A character origin flashback shows key events early in a character's development. There are basically two categories of flashbacks: one is internal analepsis and another one is external analypsis. The first type refers to a flashback to an earlier point in the narrative; while external analepsis is a flashback to before the narrative started.


Flashbacks interrupt the current action of the story to show a scene from the past, which can add depth and interest to the character by depicting a character's past in real time and can add suspense to the plot. They are important in the sense that they bring the reader into the life of the characters on an emotional level and let him enter the characters’ thoughts, feelings, and expectations.


  • Convoluted flashback structures are not only intellectually based, they tend to distance the viewer from that 'simple reality' they come to the movies to enjoy. It is no surprise that many great movies with complicated or innovative flashback structures were not particularly popular, not crowd-pleasers. DVDTalk.com

  • It is true that flashbacks can make the majority of the story confusing, but the concept is a bit like putting a puzzle together - you're not really sure where each piece fits or what the picture really looks like until the very end. Therein lies the payoff. streetdirectory.com

  • The flashback should be prompted by an incident, dialog, or intense action which brings a vivid memory to the character. Helium.com


There are novels adopting this device. An early example of flashbacks is in the Ramayana and Mahabharata, where the main story is narrated through a frame story set in a later story. Another early use of this device in a murder mystery was in "The Three Apples", an Arabian Nights tale. The story begins with the discovery of a young woman's dead body. After the murderer later reveals himself, he narrates his reasons for the murder as a flashback of events leading up to the discovery of her dead body at the beginning of the story.

Flashbacks were used extensively by author Ford Madox Ford also by poet author, historian and mythologist Robert Graves, as a source of inspiration. One example is the Odysseyin which the author begins the story from when Odysseus is at the court of the Phaescians and then goes back Odysseus' early experience. \The Harry Potter series employs a magical device called a Pensieve, which changes the nature of flashbacks from a mere narrative device to an event directly experienced by the characters, which are thus able to provide commentary.


There are several ways to bring flashbacks to a story.

(1) One is to give them in total in the beginning as a prologue, an introduction or an introductory chapter. They can be done with a transition statement such as,

"John remembered the day his father died."

Then, use past perfect ("had") two or three times to complete the clue that you are entering real time in the past. And you are in the past.

The advantages of using this type of flashbacks are:

--Total flashbacks allow the telling of the story without stopping the action.

--They give the story a chronological order.

--During the storytelling, the critical back story data serves to give depth to the story.

--Writing the total flashback is easy on the writer. After he is done with the back story in flashback, telling the real story becomes uncomplicated.

The disadvantage of the total flashback in the beginning of a story is that it can bore the reader with the long past, instead of pulling him into the story’s action and the story’s present time.

(2)Another way to insert flashbacks in a story is to give them in several large chunks inside the story. The film industry can use cut-aways for this; however, in writing straight fiction, large chunks work better only in slow-moving stories. If the writer is telling a fast-paced story in any genre, he needs to avoid the large chunks of flashbacks.

In addition, this type of flashback is best used by signaling its beginning and end in some way or possibly putting the flashback in italics. As to the dialogue in a large chunk of flashback, it can be summarized, if possible.

(3)A third way of inserting the flashbacks in the story is to insert small pieces of flashback, possibly in one or two sentences wherever they are needed.

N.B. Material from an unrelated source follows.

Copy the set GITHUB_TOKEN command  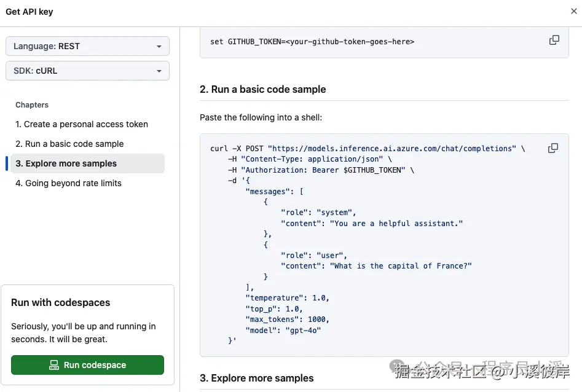point(554,41)
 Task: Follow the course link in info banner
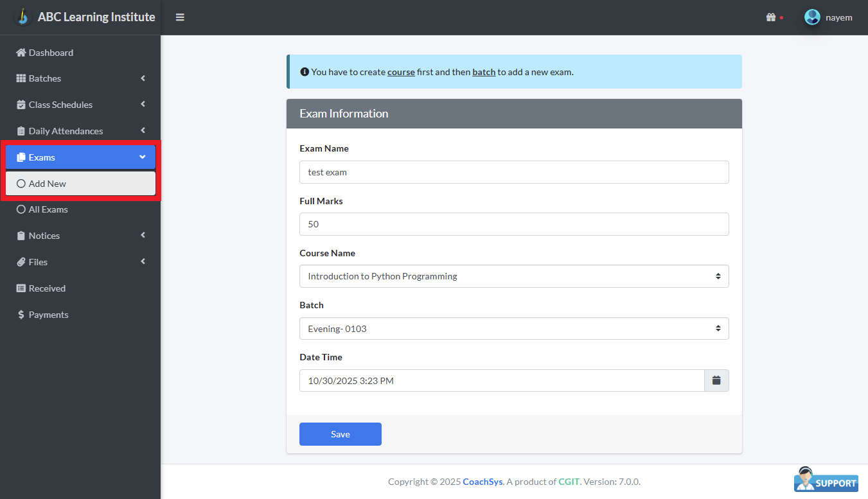401,72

The advantages of this technique are:

-- The writer has flexibility in telling the story, as to how to tell it and how much he will let the reader know.

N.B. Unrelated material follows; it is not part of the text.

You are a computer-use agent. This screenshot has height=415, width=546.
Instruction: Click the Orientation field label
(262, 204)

-- The writer can weave in critical information and background material at any time he wishes.

-- He can use it to increase suspense or to attract the reader's curiosity -- He can create layered characters during the writing of the real story.

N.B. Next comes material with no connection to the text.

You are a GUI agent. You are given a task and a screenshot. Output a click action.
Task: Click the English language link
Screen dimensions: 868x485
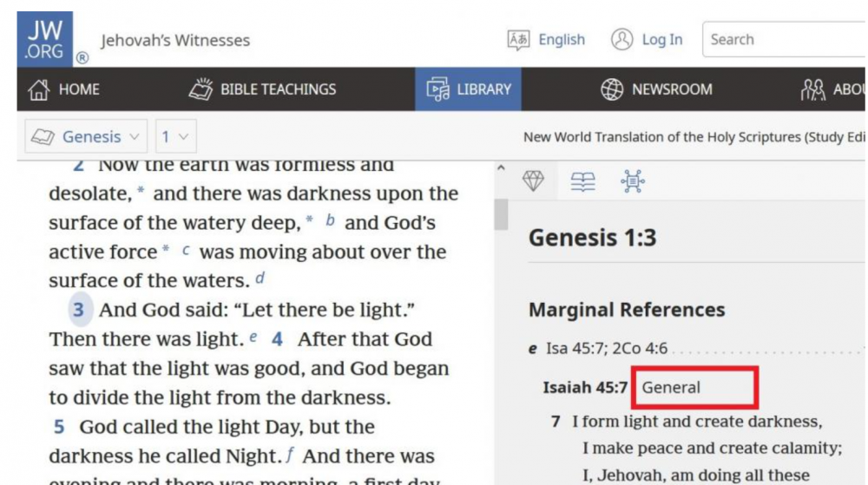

On the negative side, if not handled well by the writer, this technique may cause the reader to confuse the past with the present.


There are some caveats concerning flashbacks:

-- The writer should not make the contents of the flashback more interesting or longer than the real story.

-- The writer should not introduce the flashback as the first real scene in the story. This doesn't always work.

-- Flashbacks within flashbacks run the risk of confusing the story and the reader who is reading it, unless the writer is as highly experienced as John Updike.

-- Too many and too long flashbacks tend to turn a story into an epic. If that is not the intention and there is a limit to word count, the writer must be careful with long flashbacks.

-- It works better to use flashbacks sparingly and with discretion since they do tend to slow the pacing. An experienced writer will not use flashbacks past the three-quarters of the real story.